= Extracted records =
^^^^

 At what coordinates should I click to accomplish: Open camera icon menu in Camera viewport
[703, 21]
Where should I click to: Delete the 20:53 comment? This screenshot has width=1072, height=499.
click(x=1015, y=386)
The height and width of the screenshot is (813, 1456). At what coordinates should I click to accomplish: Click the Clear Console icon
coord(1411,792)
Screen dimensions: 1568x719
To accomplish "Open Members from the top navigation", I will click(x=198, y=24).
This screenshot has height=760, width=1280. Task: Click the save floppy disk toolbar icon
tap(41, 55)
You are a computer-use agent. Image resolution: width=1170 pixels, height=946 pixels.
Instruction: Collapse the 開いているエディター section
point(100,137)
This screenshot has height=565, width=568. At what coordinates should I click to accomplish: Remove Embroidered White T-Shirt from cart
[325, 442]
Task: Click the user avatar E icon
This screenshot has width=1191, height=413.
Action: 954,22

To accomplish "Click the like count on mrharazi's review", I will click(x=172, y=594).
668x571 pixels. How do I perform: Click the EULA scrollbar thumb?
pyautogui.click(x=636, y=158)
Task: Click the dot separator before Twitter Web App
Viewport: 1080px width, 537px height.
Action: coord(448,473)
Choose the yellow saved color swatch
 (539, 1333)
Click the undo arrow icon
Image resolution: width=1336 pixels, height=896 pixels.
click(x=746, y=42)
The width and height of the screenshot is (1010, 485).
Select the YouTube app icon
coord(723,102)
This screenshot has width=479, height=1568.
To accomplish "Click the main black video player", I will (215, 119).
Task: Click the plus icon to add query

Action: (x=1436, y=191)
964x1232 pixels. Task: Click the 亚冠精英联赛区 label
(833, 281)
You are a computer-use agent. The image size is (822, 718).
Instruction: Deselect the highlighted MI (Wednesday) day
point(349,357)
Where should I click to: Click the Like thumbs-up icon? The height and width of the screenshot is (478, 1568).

^^^^

= EXERCISE DIRECTIONS =
Print exactly the line containing "964x1232 pixels. Task: Click" and every line after it through the end of the records above, and nothing else.

= SOLUTION TO THE PROBLEM =
964x1232 pixels. Task: Click the 亚冠精英联赛区 label
(833, 281)
You are a computer-use agent. The image size is (822, 718).
Instruction: Deselect the highlighted MI (Wednesday) day
point(349,357)
Where should I click to: Click the Like thumbs-up icon? The height and width of the screenshot is (478, 1568).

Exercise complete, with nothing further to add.